Nostalgia, tristeza, emoción, miedo a crecer… poco más puedo decir, el libro se devora y se saborea con auténtica delicia. Richard Price, nacido en el Bronx en 1949, es muy popular por ser el guionista de la serie de culto The Wire (estoy totalmente fuera de onda en lo que se refiere a series de televisión) debutó en esto de la escritura precisamente con The Wanderers, en 1974, con tan sólo 24 años. Profesor de escritura creativa en diversas universidades, recibió en 1999 el Premio de la Academia Americana de las Artes y las Letras. Fue nominado a un Oscar al mejor guión con El color del dinero, de Martin Scorsese, y otros de sus libros son  La vida fácil (2010),  El samaritano (2004),  Freedomland (2000) o Clockers (1994).
No duden en leerla si cae en sus manos; por mi parte tengo como asignatura pendiente ver la película. Les dejo con esta maravilla de canción ya mencionada: Dion And The Belmonts “The Wanderer”. Disfrútenla.

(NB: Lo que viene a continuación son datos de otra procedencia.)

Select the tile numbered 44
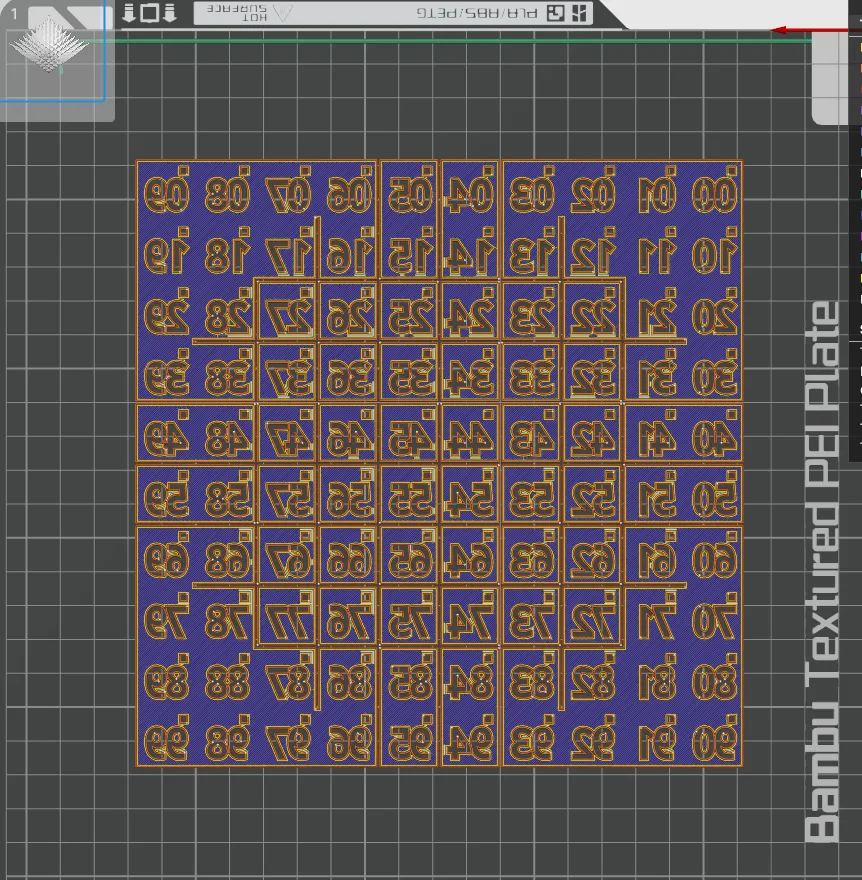The height and width of the screenshot is (880, 862). (x=470, y=434)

"Cuando las primeras notas de piano de “The Wanderers” llenaron la sala, la gente empezó a bailar otra vez. Joey se giró hacia sus cuatro amigos y empezó a cantar. Uno tras otro, todos se pusieron a cantar.
Vago de ciudad en ciudad.
Voy por la vida sin preocuparme.
Joey cantaba y lloraba a la vez. A Perry le entró una gran tristeza que le hormigueaba por la cabeza y los hombros. Richie estaba aterrado por lo que no sabía. Eugene se conmovió con las lágrimas de Joey, pero tenía más de media mente puesta en Nina Becker. Buddy rodeó con los brazos el cuello de Richie y de Joey y apretó tanto como pudo, como si cuanto más apretara, más cosas seguirían igual. No tardaron en estar todos con los brazos rodeándose el cuello unos a otros, con los dedos clavados en la carne, tratando de formar un círculo que nada –escuela, mujeres, niños, bodas, madres, padres– pudiera penetrar".